Lake Michigan seems like it stretches on forever, but just past the sunrise lingered the sleeping shore of Michigan, with its millions mere miles from our millions, all thirsty and ready to stretch and shower and brew coffee, greeting the first real day of spring after an endless winter.
The point of the Compact is to preserve the water so we can use it. If it is broken, if the rules no longer matter, it is only a matter of time before the treaty table becomes hectic, violent, and impossible.
Arizona Shows The Way
If that seems a little extreme, let us look at how an enormously successful water compact is beginning to fray. It involves, with little surprise, Arizona.
After expressing their frustration privately for weeks, negotiators for four Colorado River Basin states sent a strongly worded letter to Arizona water managers on Friday, singling out the actions of one state agency as “threaten[ing] the water supply for nearly 40 million people.”
In the letter, the Upper Colorado River Commission said those actions could threaten efforts to conserve water and prevent Lake Mead from going into shortage for as long as possible. It could, they wrote, also undermine a decade of broader collaboration intended to avoid costly litigation between Colorado River users.
This is pretty complicated, but basically, Arizona is gaming a hugely complex treaty in order to maximize the water allowed it from Lake Mead and Lake Powell. It is actually using less water from one lake in order to trigger a release from the other, while all the other states in the compact are trying to conserve for real.
I say it is unsurprisingly Arizona because, in the history of Colorado River management, Arizona has always been the fighter. It delayed signing the treaty for decades, afraid (with some justification) that it would be taken advantage of by California. The Central Arizona Project, which is the now-archaic sounding name of its water resource commission, wasnt fully finalized until the 60s.

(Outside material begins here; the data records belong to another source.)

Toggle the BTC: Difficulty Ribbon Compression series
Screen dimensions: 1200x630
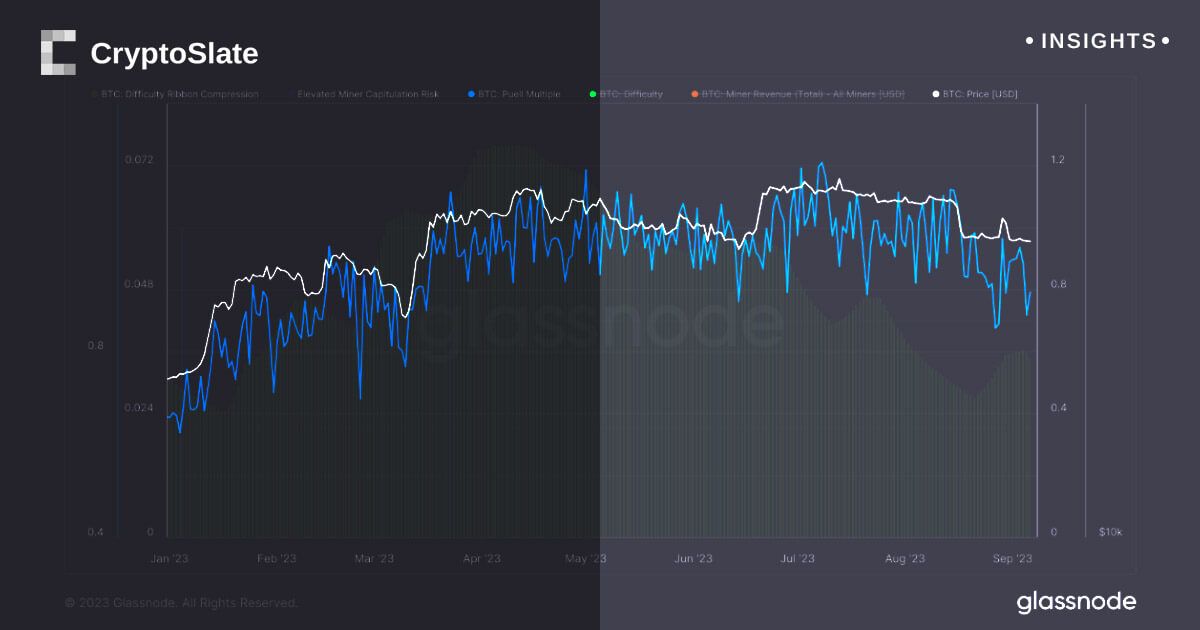coord(180,94)
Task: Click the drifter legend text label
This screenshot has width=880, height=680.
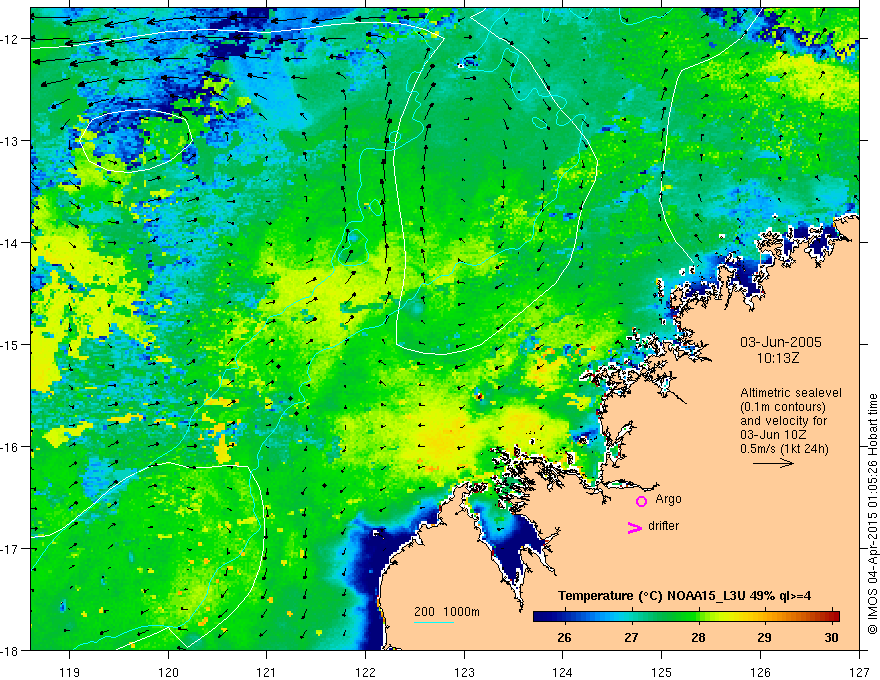Action: (x=663, y=526)
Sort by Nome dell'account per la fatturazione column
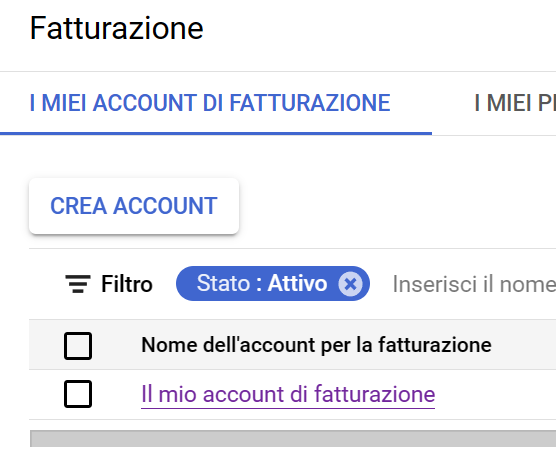The height and width of the screenshot is (466, 556). tap(316, 345)
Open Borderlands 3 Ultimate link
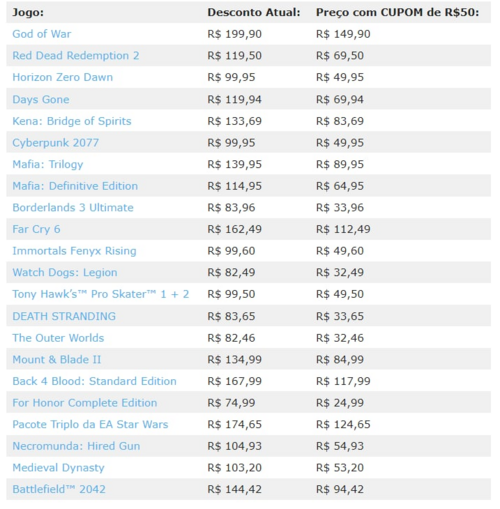 coord(73,208)
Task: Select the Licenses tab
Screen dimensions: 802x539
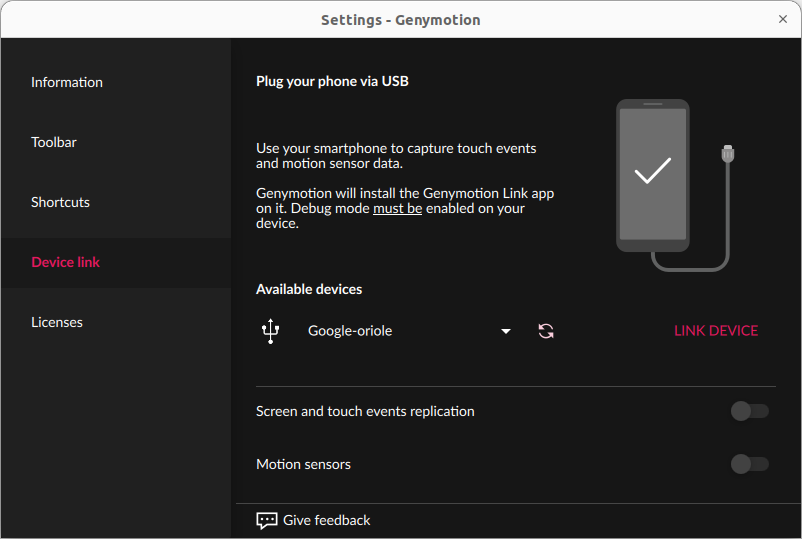Action: pos(57,323)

California and Arizona nearly (sort of nearly) went to war over water in 1934.
Indeed, most of Arizona’s, um, interesting political culture can be tied in some ways to its endless fight for more water, both against its neighbors and against the federal government. And the odd thing about this current fight, which has led to a flurry of mean words between the signatories, is that Arizona is technically only breaking the spirit of the Colorado River Treaty, in a very Arizona way.
In theory, the CAP isn’t really doing anything wrong. John Fleck points out that he was wrong to they say “manipulated” or gamed” the system: they just optimized their usage.
The whole thing is hugely complex, and the article I liked up top, and of course the Fleck piece, do a much better job of explaining it. But what’s really interesting to us here is the fact that they aren’t really breaking the treaty. It’s just that it is easy to break the spirit of things, and still be in your rights, while destroying what has been worked for.
The treaties that govern water in desiccating times are huge and complex, with enormous overlapping needs and the weight of historical baggage. They are between states and countries, between conservation and development, urban dwellers and farmers, ranchers and miners, business and outdoorspeople.
The fragile Colorado treaty and Great Lakes Compact were years, even decades, of work in the making. They are historic and important, and it is blindingly frustrating that that work can go away.
As we see in every desperate day, all it takes to destroy things is to not care, to shrug off shame and any idea of the common good. The willingness to violate the tenous norms that really create a democracy is all it takes to kill it. That same willingness, that same blithe dismissal of treaties, is all it takes to destroy the goodwill that helps us manage our ever-shrinking supplies of clean water.